Normally the setup I'm using works great and I can access all the computers. Every once in a while one will prevent access. What happens is I try to connect via ssh (putty) and it gives me the login prompt, I enter the username and password and it responds 'Access Denied' and it will also refuse any public key in ~/.ssh/authorized_keys. The credentials are correct as they worked previously. The computer responds to pings and putty recognizes the server public key, which implies to me the system is still running. Restarting the server fixes the problem and I can log in again. (I tried a temporary fix of putting shutdown -r now in the root crontab but this doesn't seem to reliably be run once the hang happens) Once I restart however there doesn't seem to be any information in any of the system logs to indicate what happened, the logs are simply empty for that time period, as if the system had crashed.

There is some custom software running on the system which appears to stop working (which is why I wanted to ssh to begin with). I'm assuming that this program is the source of the problems but I'm unsure of how it would cause it and how to debug what is happening.

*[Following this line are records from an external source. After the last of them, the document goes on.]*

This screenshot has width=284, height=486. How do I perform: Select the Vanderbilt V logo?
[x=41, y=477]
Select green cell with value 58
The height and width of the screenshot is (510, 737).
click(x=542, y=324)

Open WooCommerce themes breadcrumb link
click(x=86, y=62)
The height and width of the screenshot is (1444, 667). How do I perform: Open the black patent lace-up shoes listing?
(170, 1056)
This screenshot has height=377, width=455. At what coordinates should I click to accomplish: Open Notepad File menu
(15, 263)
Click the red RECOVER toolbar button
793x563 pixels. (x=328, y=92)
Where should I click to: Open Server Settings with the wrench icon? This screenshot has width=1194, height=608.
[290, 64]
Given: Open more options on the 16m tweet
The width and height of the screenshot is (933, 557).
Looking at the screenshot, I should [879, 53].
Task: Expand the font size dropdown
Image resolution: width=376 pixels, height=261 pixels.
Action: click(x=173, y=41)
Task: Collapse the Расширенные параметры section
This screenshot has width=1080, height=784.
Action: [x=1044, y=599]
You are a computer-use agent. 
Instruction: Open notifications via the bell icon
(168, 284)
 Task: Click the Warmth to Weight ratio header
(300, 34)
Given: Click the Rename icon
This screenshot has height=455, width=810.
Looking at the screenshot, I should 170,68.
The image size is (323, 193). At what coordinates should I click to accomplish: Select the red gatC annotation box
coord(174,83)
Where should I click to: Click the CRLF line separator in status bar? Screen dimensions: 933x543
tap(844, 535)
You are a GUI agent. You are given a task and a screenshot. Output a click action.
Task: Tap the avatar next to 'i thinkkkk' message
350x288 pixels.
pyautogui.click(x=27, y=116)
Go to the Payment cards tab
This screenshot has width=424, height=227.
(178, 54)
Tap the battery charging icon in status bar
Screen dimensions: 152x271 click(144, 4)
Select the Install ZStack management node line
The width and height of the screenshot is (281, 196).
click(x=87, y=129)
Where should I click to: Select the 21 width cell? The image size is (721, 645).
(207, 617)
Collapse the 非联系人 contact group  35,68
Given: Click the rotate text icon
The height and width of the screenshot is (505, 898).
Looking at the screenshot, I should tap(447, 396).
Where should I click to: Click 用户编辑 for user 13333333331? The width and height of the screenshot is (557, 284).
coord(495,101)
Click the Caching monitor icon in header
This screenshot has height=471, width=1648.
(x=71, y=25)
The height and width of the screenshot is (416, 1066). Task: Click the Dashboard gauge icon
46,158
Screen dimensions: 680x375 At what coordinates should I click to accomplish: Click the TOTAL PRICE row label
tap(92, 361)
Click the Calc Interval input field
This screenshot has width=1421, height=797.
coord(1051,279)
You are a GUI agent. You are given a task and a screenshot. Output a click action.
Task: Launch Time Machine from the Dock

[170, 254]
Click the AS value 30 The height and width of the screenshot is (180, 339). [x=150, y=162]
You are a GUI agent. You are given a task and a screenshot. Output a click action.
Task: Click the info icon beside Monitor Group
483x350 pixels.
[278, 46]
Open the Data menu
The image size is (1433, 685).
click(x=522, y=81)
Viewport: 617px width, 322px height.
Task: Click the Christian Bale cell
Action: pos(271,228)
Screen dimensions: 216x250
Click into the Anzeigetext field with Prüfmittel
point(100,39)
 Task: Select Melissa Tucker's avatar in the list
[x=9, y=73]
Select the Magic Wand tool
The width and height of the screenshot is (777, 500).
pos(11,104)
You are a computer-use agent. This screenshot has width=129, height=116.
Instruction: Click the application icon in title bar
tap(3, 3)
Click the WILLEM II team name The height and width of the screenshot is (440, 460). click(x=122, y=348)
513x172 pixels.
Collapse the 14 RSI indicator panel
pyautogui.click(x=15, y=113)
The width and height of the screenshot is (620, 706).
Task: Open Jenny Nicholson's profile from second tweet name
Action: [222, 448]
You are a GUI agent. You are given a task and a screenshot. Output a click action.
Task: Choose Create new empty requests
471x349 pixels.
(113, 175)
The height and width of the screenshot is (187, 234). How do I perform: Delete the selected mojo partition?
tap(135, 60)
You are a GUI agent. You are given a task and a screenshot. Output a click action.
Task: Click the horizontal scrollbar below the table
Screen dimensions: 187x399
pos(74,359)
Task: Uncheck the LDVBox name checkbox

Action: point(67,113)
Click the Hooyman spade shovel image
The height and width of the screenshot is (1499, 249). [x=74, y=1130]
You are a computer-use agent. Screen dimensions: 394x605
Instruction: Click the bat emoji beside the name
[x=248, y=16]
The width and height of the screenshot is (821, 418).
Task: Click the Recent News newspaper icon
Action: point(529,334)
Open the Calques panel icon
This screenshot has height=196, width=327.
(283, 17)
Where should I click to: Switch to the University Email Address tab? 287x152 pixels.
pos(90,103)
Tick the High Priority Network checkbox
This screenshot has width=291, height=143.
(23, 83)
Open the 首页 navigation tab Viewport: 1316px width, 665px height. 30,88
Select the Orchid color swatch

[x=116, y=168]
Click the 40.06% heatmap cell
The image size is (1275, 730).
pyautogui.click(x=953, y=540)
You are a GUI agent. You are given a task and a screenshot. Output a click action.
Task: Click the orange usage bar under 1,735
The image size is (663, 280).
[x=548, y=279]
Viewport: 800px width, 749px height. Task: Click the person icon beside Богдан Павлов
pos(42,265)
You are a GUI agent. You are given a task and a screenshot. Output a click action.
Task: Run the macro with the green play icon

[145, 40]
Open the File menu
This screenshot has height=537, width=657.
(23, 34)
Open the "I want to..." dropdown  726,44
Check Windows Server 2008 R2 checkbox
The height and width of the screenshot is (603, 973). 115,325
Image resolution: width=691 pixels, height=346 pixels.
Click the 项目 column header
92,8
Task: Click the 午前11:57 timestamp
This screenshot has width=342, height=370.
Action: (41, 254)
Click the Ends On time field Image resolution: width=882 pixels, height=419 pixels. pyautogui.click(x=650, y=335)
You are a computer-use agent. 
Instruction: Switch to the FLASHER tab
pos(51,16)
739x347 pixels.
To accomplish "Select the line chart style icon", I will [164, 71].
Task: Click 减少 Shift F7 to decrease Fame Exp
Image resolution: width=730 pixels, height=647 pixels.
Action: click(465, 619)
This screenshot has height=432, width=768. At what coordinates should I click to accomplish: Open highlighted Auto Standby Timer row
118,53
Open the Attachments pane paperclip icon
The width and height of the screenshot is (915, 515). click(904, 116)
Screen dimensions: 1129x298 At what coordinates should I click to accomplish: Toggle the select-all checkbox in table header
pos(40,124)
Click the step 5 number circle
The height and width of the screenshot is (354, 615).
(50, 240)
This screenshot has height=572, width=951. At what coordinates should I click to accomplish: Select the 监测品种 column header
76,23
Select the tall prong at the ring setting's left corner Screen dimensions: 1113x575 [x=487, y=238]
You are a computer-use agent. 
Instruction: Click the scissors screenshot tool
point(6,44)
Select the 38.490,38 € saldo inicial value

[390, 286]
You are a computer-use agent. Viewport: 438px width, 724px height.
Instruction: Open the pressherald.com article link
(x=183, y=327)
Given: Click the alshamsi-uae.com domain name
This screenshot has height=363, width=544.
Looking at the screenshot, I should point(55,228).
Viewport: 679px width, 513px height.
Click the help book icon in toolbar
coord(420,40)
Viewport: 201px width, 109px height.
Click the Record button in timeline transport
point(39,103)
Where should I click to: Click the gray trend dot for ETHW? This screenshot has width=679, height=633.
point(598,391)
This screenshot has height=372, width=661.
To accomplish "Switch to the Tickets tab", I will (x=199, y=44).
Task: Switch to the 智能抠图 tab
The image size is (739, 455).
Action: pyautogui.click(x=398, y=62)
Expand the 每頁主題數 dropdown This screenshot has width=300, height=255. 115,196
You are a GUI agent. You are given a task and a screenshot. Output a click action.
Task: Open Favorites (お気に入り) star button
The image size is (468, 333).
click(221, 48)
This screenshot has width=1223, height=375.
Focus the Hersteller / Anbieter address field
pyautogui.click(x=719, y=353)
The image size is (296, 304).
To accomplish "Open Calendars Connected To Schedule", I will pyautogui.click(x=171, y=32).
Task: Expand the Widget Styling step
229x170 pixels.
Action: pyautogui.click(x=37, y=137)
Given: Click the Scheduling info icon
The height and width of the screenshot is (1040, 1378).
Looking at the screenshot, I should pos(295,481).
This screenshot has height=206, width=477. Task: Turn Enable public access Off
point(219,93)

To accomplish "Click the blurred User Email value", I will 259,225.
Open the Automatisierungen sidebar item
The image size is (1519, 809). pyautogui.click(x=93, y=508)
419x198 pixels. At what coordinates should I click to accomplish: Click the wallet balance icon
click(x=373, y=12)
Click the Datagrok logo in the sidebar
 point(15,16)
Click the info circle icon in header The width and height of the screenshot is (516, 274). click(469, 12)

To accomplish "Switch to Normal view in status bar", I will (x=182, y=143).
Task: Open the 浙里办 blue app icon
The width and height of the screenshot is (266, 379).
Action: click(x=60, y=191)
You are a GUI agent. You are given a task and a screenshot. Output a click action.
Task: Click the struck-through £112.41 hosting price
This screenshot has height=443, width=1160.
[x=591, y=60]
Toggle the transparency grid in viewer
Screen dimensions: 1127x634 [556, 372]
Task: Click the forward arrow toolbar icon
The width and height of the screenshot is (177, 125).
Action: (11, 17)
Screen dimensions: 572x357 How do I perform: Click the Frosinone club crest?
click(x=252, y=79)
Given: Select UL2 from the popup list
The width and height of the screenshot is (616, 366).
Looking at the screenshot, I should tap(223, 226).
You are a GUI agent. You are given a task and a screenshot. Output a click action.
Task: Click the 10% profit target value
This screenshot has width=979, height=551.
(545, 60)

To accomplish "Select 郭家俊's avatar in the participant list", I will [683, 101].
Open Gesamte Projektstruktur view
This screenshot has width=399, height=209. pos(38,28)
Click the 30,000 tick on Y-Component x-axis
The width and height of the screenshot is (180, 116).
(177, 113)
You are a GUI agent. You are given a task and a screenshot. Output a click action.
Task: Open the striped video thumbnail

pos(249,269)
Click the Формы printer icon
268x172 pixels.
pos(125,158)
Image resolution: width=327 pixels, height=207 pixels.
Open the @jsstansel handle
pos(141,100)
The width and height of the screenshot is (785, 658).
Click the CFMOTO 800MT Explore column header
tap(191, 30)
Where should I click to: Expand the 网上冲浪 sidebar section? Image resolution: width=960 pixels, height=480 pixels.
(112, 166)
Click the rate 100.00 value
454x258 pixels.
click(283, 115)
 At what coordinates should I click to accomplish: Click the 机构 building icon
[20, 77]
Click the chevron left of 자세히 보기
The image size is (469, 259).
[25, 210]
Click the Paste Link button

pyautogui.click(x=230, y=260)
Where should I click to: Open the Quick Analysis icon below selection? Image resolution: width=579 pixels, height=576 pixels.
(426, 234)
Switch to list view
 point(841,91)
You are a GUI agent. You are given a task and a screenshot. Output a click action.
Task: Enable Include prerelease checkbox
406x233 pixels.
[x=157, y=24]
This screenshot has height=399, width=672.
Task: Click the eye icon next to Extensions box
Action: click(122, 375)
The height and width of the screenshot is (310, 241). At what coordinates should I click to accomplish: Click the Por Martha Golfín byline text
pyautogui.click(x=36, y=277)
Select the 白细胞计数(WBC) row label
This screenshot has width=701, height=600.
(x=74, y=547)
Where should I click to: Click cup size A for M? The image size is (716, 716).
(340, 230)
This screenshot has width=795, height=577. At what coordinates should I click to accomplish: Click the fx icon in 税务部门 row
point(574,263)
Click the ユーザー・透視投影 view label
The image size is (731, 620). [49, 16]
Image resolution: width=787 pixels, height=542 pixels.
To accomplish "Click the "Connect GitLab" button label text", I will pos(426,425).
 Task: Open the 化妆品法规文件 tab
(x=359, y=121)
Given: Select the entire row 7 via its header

The most likely explanation I can think of is that there is a memory leak in the other program that then prevents dropbear from spawning a new login shell (and crontab from executing shutdown) as there is not enough free memory. But looking at memory usage of the other (working) computers there doesn't seem to be any meaningful increase in memory to indicate a leak (unless it's a very big, fast acting and rare leak). I would think that when the OS ran out of memory it would restart the system or kill processes (the Linux kernel restarts right?). The other thing I wonder about is if the fact that they are running off a flash drive could have some effect, especially the swap partition (which I think I should remove to prevent wear of the flash), but the flash drives are young (~1 month) and I don't think that wear would be a factor yet.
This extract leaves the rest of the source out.